Well lets give you a little tutorial on using the SET command. Just going to hard code all the variables.

```
@echo off
setlocal enabledelayedexpansion
set filename=ABCDE_2011_12.txt
set pyear=2011
set pmonth=12
set ayear=2012
set amonth=01
set nfilename=!filename:%pyear%_%pmonth%=%ayear%_%amonth%!
echo Original file: %filename%
echo New File: %nfilename%
```
Now when you run this batch file it outputs the following.

```
E:\batch files\SET_example>set_example.bat
Original file: ABCDE_2011_12.txt
New File: ABCDE_2012_01.txt
```


----------



## fibre_on (Feb 1, 2012)

If I just run the code as shown above the output on screen is correct. Thanks for that.

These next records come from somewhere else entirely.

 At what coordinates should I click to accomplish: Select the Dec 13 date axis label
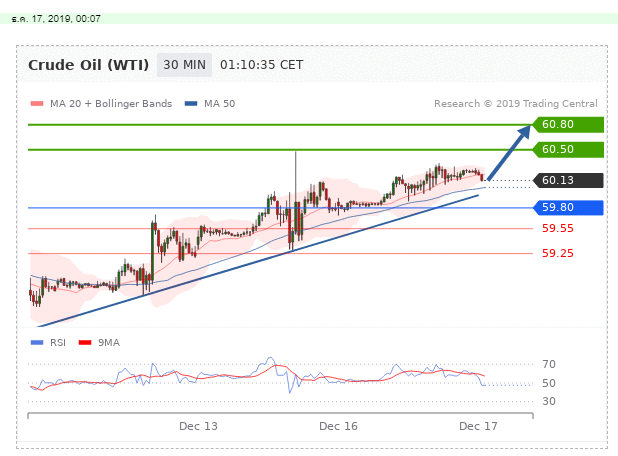tap(198, 426)
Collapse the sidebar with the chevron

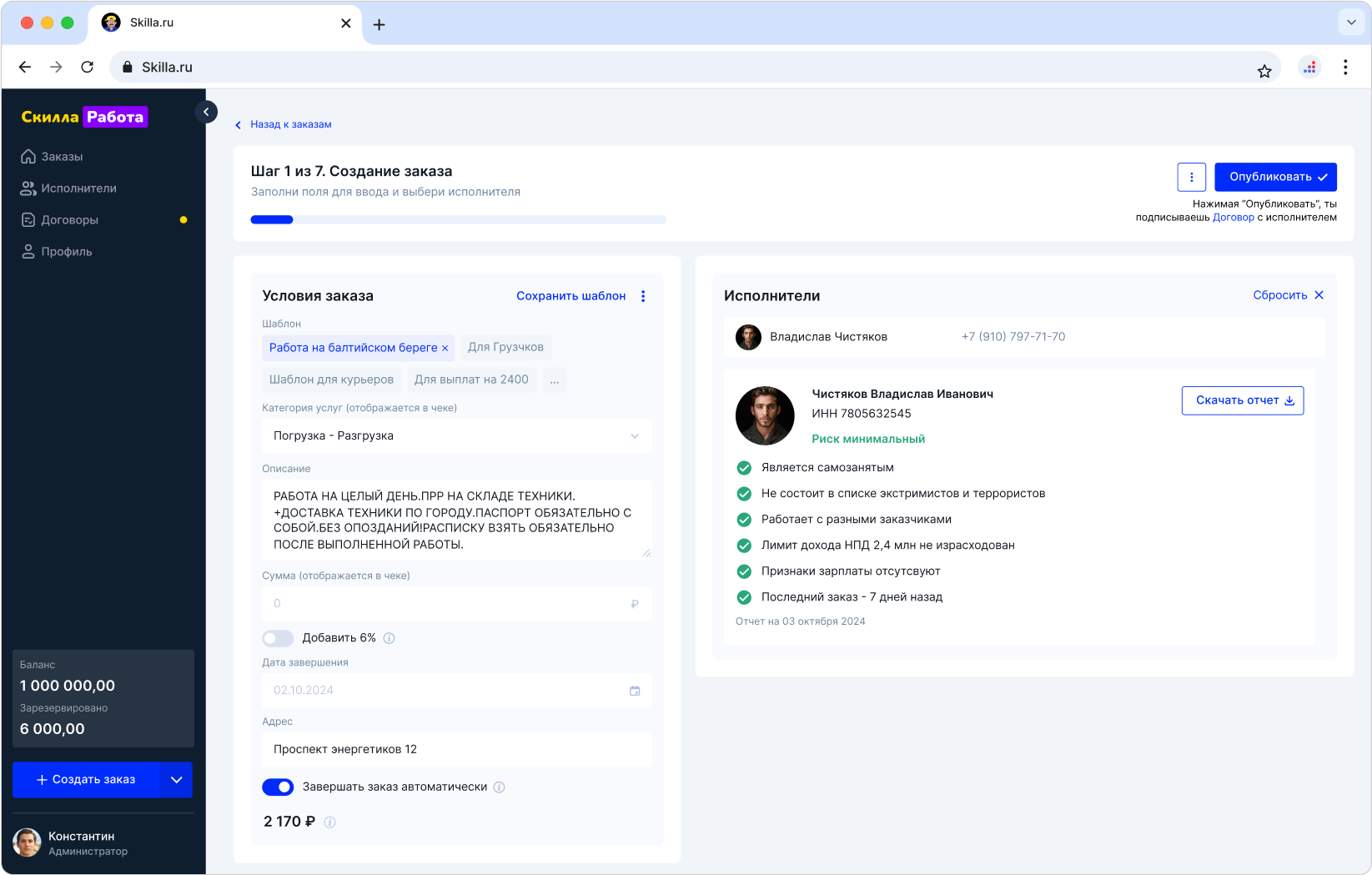[x=206, y=112]
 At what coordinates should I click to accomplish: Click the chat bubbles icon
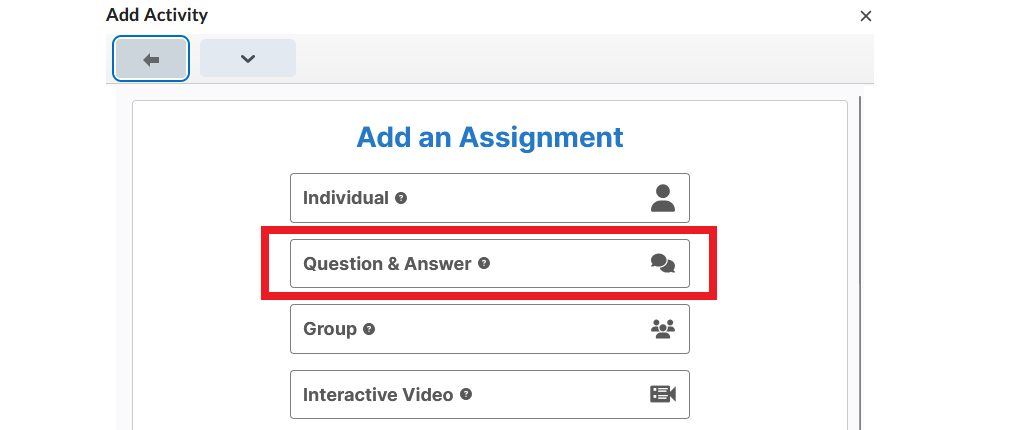tap(663, 264)
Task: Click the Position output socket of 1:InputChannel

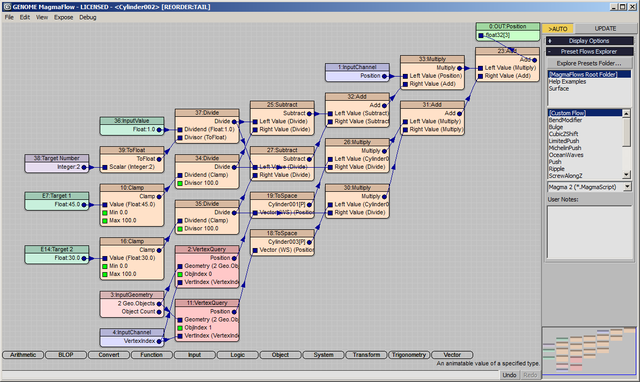Action: click(384, 76)
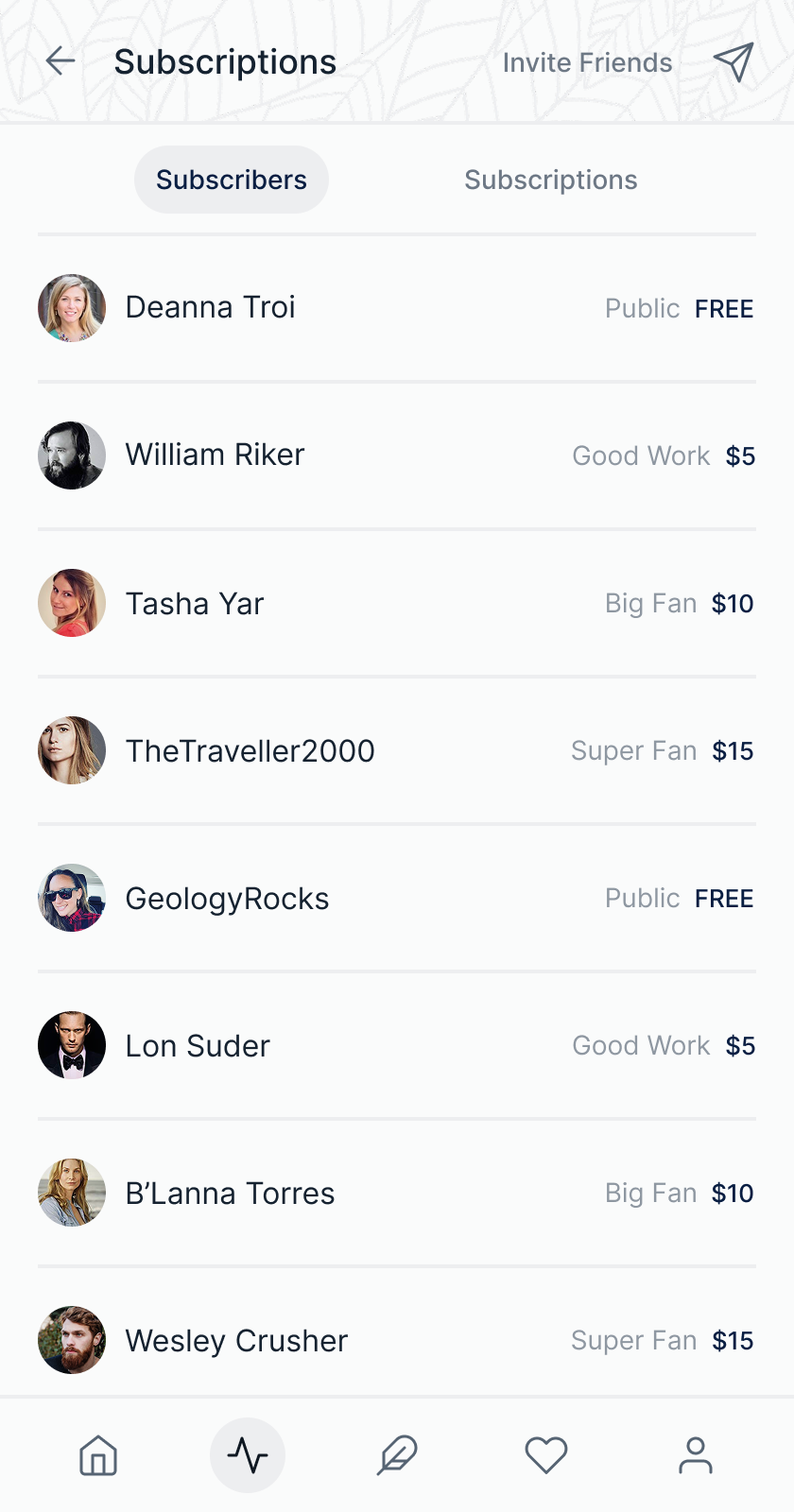Open the profile person icon
794x1512 pixels.
[696, 1455]
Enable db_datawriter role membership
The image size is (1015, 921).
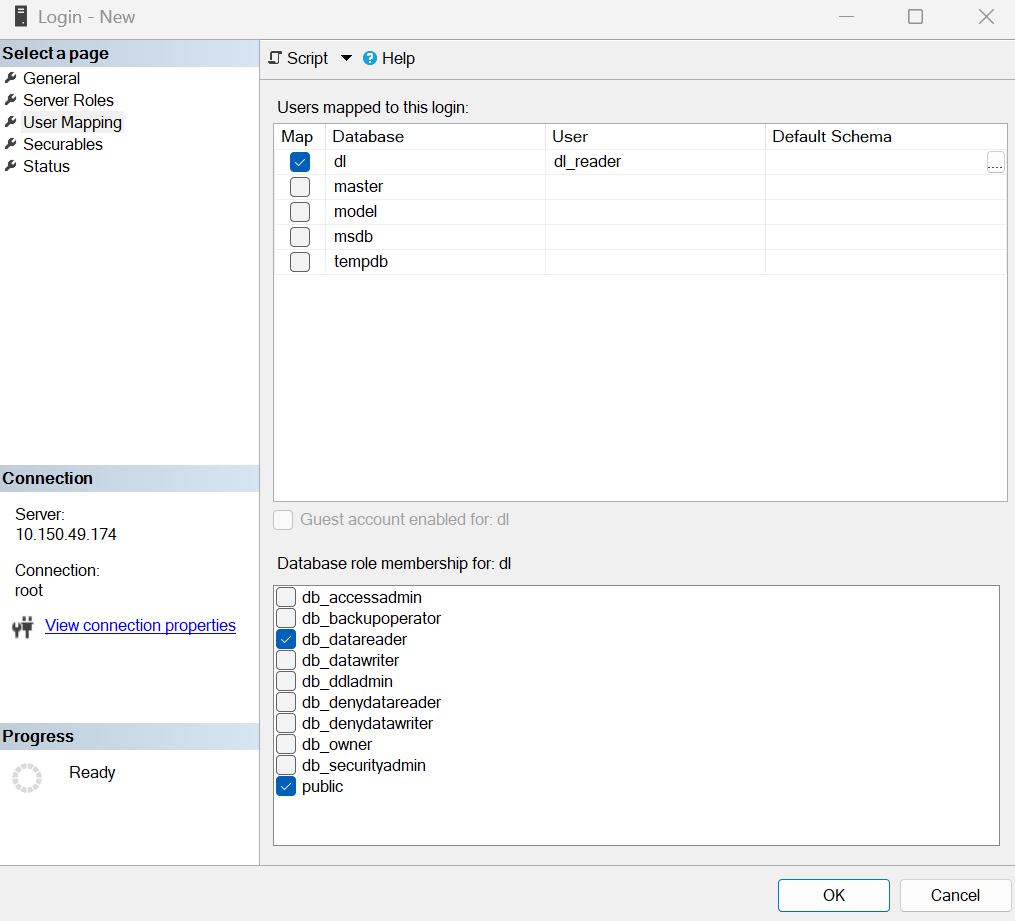286,660
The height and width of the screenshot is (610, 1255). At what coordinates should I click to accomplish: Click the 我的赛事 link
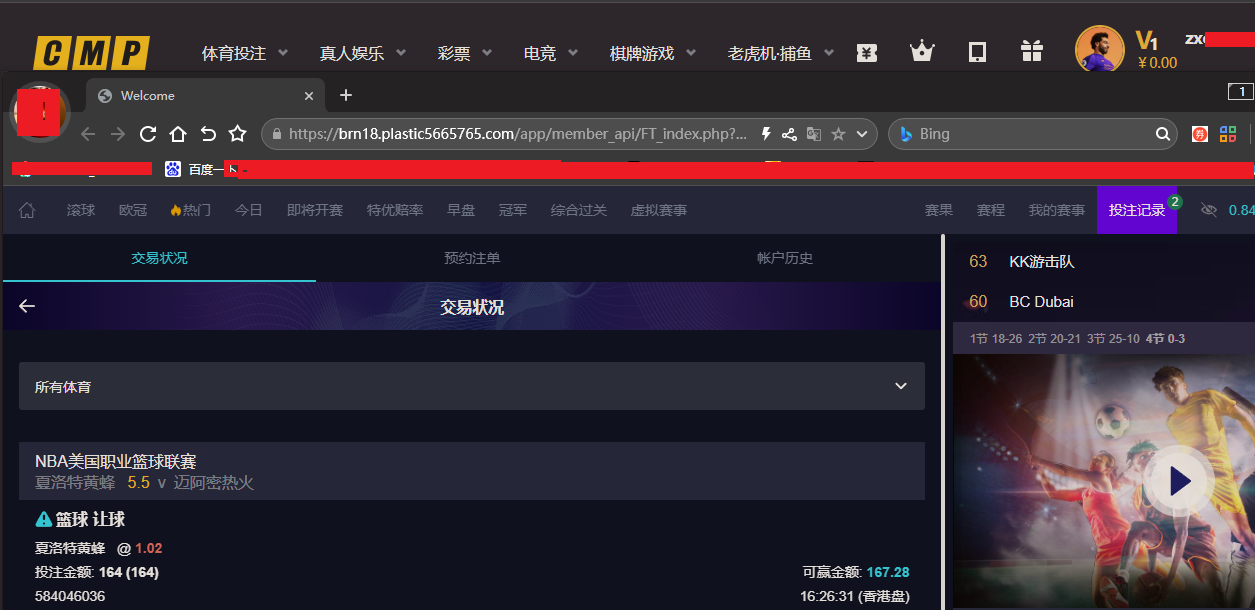tap(1056, 210)
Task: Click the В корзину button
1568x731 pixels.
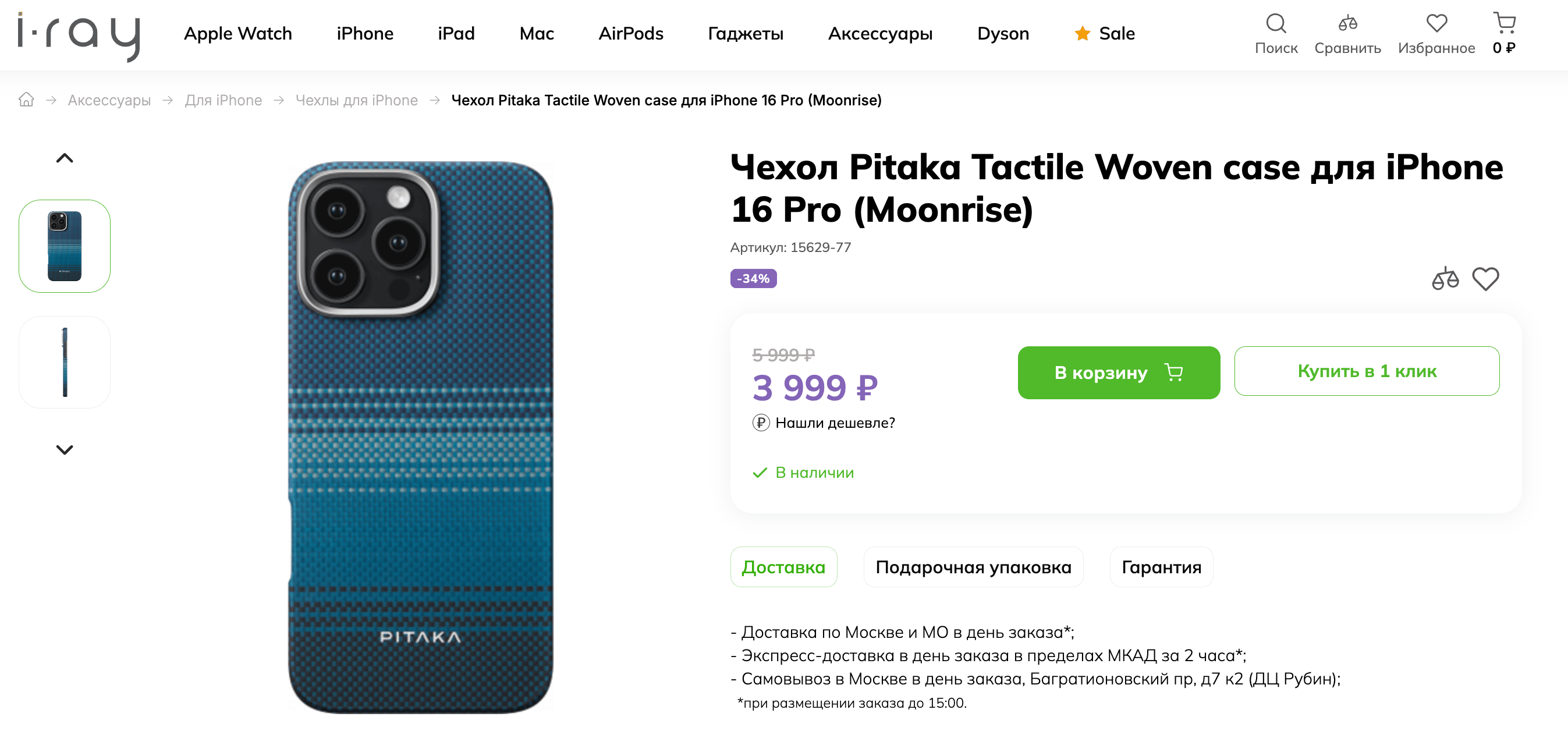Action: pos(1118,372)
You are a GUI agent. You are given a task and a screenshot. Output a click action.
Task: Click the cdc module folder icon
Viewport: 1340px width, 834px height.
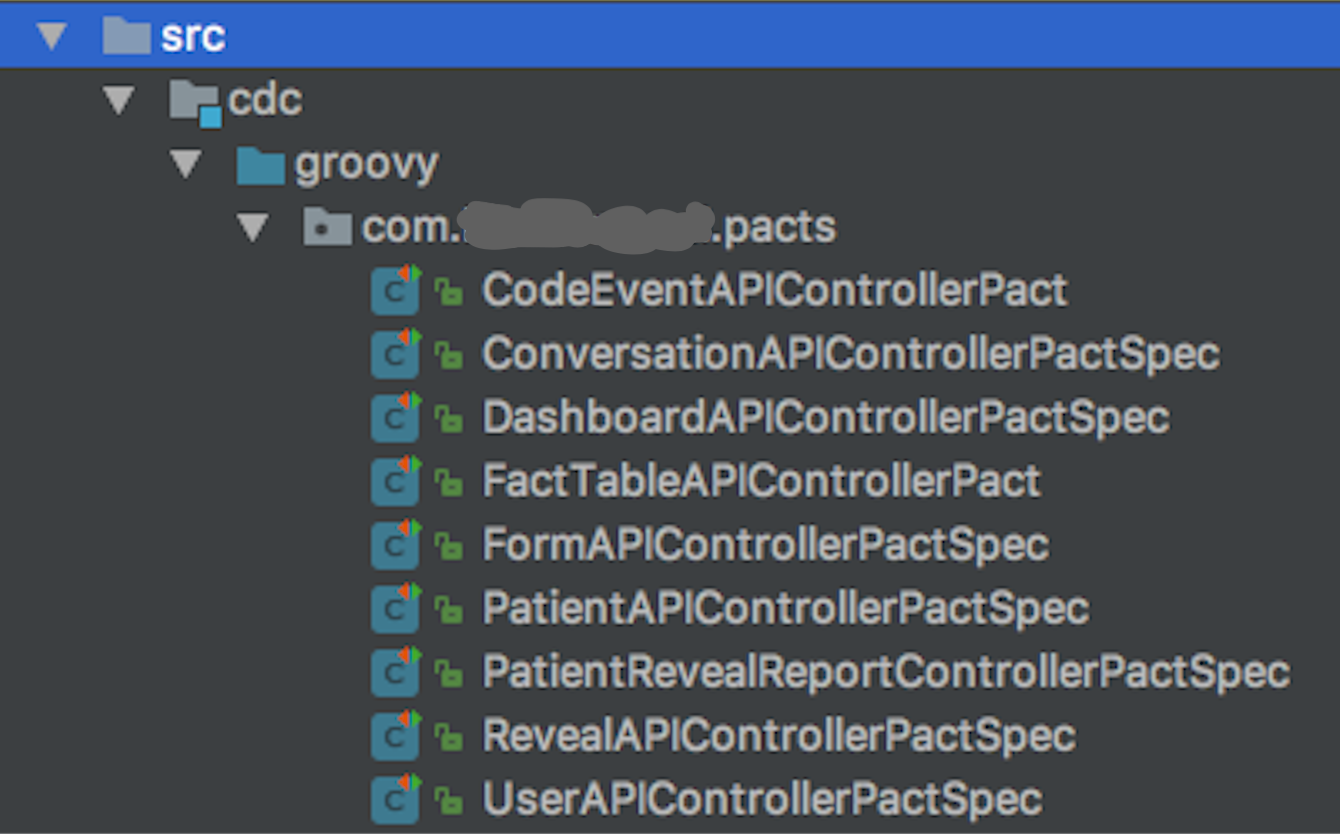pos(194,103)
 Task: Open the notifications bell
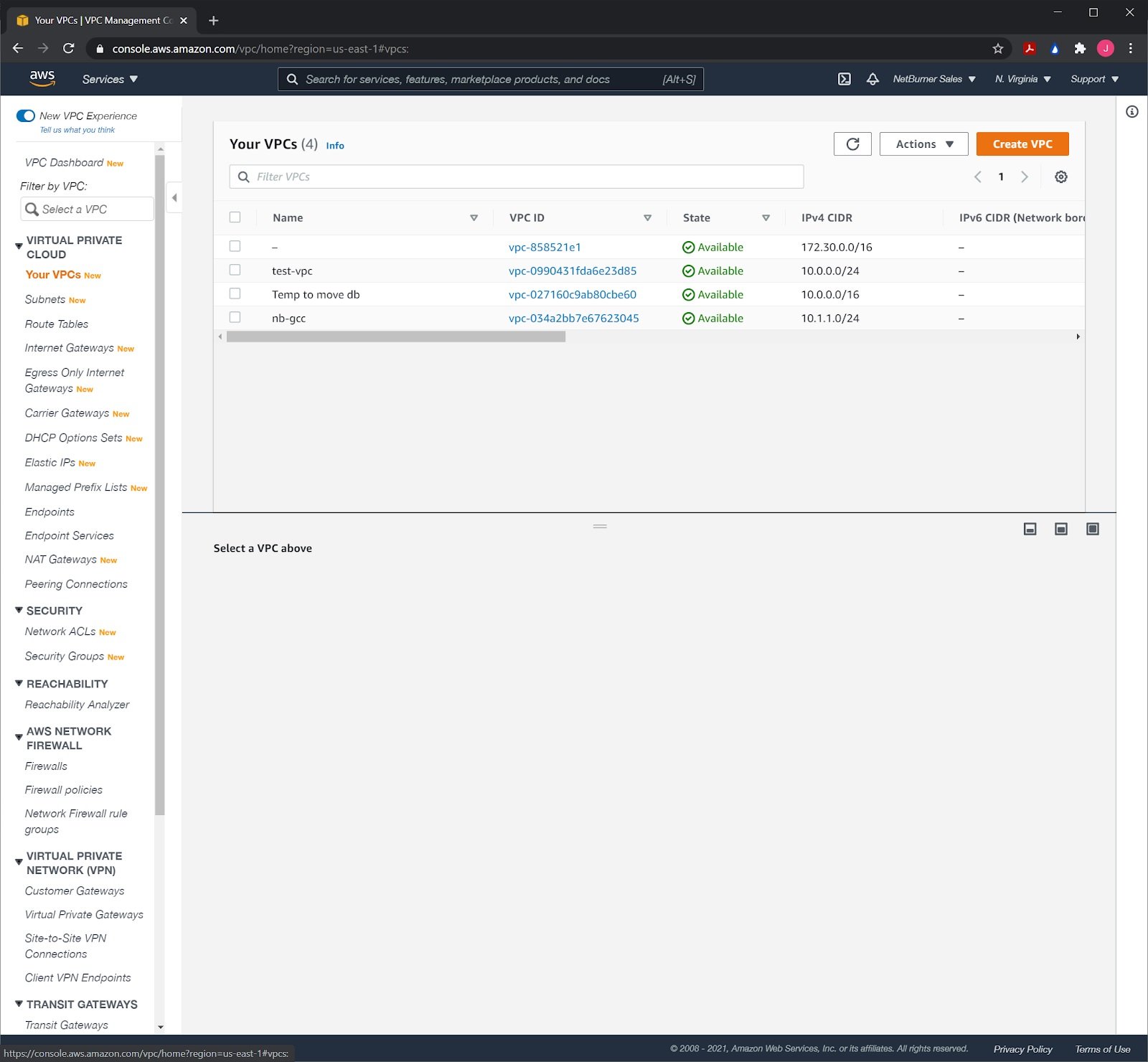click(872, 79)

How can I look up the filenames in a folder containing subfolders which have the variable "2011_12" string? In my original command I tried to add a mask, i.e. "/m *%VORJAHR_VORMONAT%*".


----------



## Squashman (Apr 4, 2003)

You can't use the FORFILES command in this instance because you need to do SET statements to do the string replacement. Nor were you using the Variables correctly with your /M switch.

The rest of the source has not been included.